--- Start Quoted passage ---
Both the Arsenale and the Central Pavilion in the Giardini open with works by Issa Samb, the late Senegalese artist and co-founder of Dakar’s revolutionary art collective Laboratoire Agit’Art, though in sharply contrasting registers. In the Central Pavilion, a reconstruction of Samb’s courtyard studio, filled with clothes and found objects including masks and dolls, looks at the texture of a life spent accumulating and gathering. The space, which served as a place for meeting and talking as well as making, introduces the sense of comradeship underpinning the late Koyo Kouoh’s curatorial spirit. Samb was something of a mentor to Kouoh; she once described his courtyard as a “total artwork”.
The Arsenale begins with a solitary painting resembling a spectral mask or threshold figure, which the wall text describes as an expression of Samb’s understanding of existence beyond the divide between life and death, a sensibility that was echoed in his habit of repeatedly destroying and remaking his own works. That atmosphere of posthumous continuity is further underscored by the inclusion, beneath the painting, of the late Palestinian poet Refaat Alareer’s If I Must Die (2023), a poem mourning loss while insisting on the fact that life must continue after loss. The pairing collapses private grief, Kouoh’s own passing, and the ongoing catastrophe in Palestine into a shared spectral presence that has haunted Venice during its opening week.
This is one of the lingering notes across in the Arsenale. The raw corrugated-cardboard cross-sections used as partition walls further reinforce this atmosphere: warm, provisional, rhythmic and evocative of “the earth-toned spaces” of the art centre Kouoh founded in Dakar, RAW Material Company. Emerging from the long hallways of the Arsenale and standing before Nairobi-based artist Kaloki Nyamai’s epic figurations, standing inside Kader Attia’s kaleidoscopic chamber, or beneath the long halls crowned by Akinbode Akinbiyi’s photographs, hanging like suspended prints fresh from production, traces of daily life are brought to the fore, while also alluding to the afterlives of people who lived under colonial rule.
I found myself thinking about how craft operates across much of the Global South as infrastructure: something that enables society to function. In this way, Kouoh’s curation is a marked departure from the recurring framing of craft and ancestral spirituality as holding ethnographic rather than artistic value, a perspective that still dominates the bienniale circuit. A celebration of another sensibility seen in the Global South emerges later in the exhibition. Barbadian artist Annalee Davis is showing a huge wall-mounted herbarium filled with plants grown in her garden, and Carolina Caycedo’s giant hanging seed-like sculptures explore gardening, seed-keeping and food sovereignty less as subjects for ecological discourse than as structures of continuity and autonomy still embedded in everyday life.
There is a filmic logic which extends into the exhibition’s material language: film is treated as a medium for weaving together visual, sonic, and spiritual forms of perception. You can see it in the work by Brazilian photographer Eustáquio Neves. Neves’ background in chemistry informs the hallucinatory materiality of his emulsion-coated photographs of the world’s largest African slave landing site, in which archival truth and speculative fiction blur.
This sensibility appears in Lebanese-born Australian artist Khaled Sabsabi’s projections of near-figurative abstraction across round painterly canvases, whose drifting luminosities subtly allude to Sufi spiritual experience. This hallucinatory quality that also surfaces in Indian artist Sohrab Hura’s single channel work The Coast (2020), which is set in the atmosphere of contemporary India’s social and political violence.
--- End Quoted passage ---
--- Start Supplied data ---
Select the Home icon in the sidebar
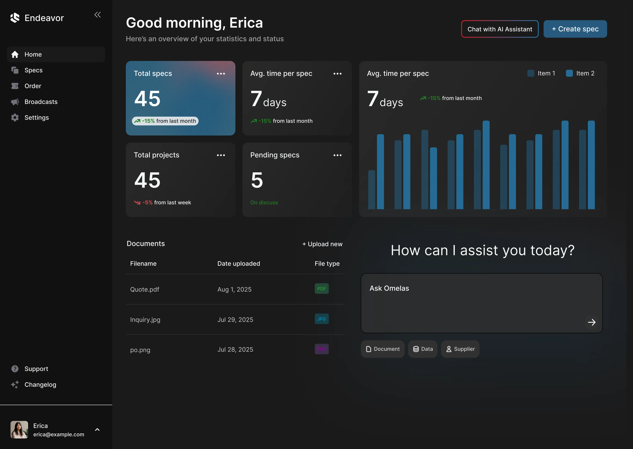 click(x=15, y=54)
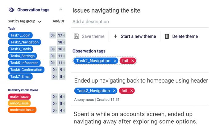Screen dimensions: 216x135
Task: Click the 17 count for Task1_Login
Action: (61, 35)
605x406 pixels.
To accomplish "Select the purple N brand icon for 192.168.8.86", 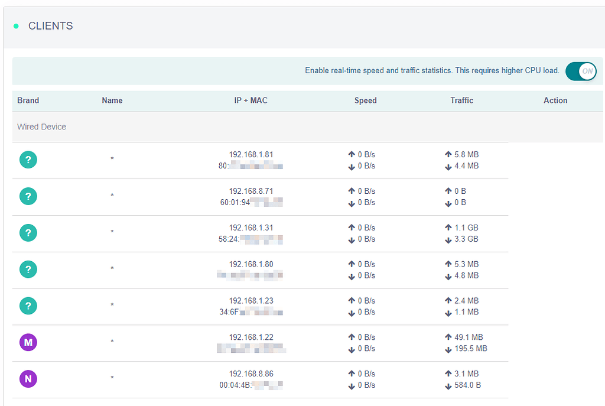I will click(28, 379).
--- End Supplied data ---
* **Objective**: Pick up the review of Koyo Kouoh's Venice exhibition after its final sentence and keep writing it.

* **Response**:
“Kouoh’s curation is a marked departure from the framing of craft and ancestral spirituality as holding ethnographic rather than artistic value”
With towering projections folding inward into a diamond-shaped listening lounge, Californian artist Cauleen Smith’s The Wanda Coleman Songbook (2024) emerges as one of the exhibition’s anchor points. Reminiscent of the city symphony genre, the silent documentaries of urban environments produced in the 1920s, the installation traces the outlines of Los Angeles’ Black neighbourhoods through streets and façades, overlaid with shots of verse by the late poet Wanda Coleman, revoiced by musicians including Meshell Ndegeocello, Kelsey Lu and Moor Mother. This is a piece which embodies the exhibition’s non-didactic curatorial approach, offering a ground-up perspective on the cultural lineages that we might not immediately see.
Other invocations of the urban imagination include Guadalupe Rosales’s evocation of Chicana life in 1990s Southern California and the ceremonial gown of Big Chief Demond Melancon. Melancon participated in New Orleans’s Black Masking traditions for years—which are based on ceremonies brought to America by enslaved African people—before deciding to exhibit the clothing as artworks.
Midway through the exhibition, three film installations quietly echo one another through forms of familial haunting, intimacy and cross-generational exchange. Avi Mograbi’s conversations with his Arabic teacher Ali al-Azhari highlight intertwined Jewish and Palestinian trajectories. As their conversation traces their family histories, a pair of screens show projections of two business directories: one for Lebanon, Palestine and Syria from 1938 and the other for Gaza from 2023, as well as family photographs. One directory predates the 1948 expulsion of Palestinian people known as the Nakba, the other the war in Gaza—we do not know how many of the businesses listed in either directory survive. Mograbi’s work presents the story of the land as mutually inhabited rather than as a piece of history.
“Teaching is shown to be less a system for producing individual authors than as an extended familial ecology”
American artist Nina Katchadourian’s The Recarcassing Ceremony (2016), a film based on a game she used to play with her brother about two families of Playmobil figures, and Puerto Rican artist Natalia Lassalle-Morillo’s film Retiro (2019), based on an interview the artist did with her mother and a script they wrote together, similarly approach grief, inheritance and the question of familial continuity through reenactment and fragmented memory. It is here that the exhibition’s affinity with Toni Morrison’s Beloved—which follows the story of a family of previously enslaved people being haunted by a spirit and is quoted on banners through the Arsenale’s archways—quietly surfaces, echoing the opening invocation of posthumous continuity.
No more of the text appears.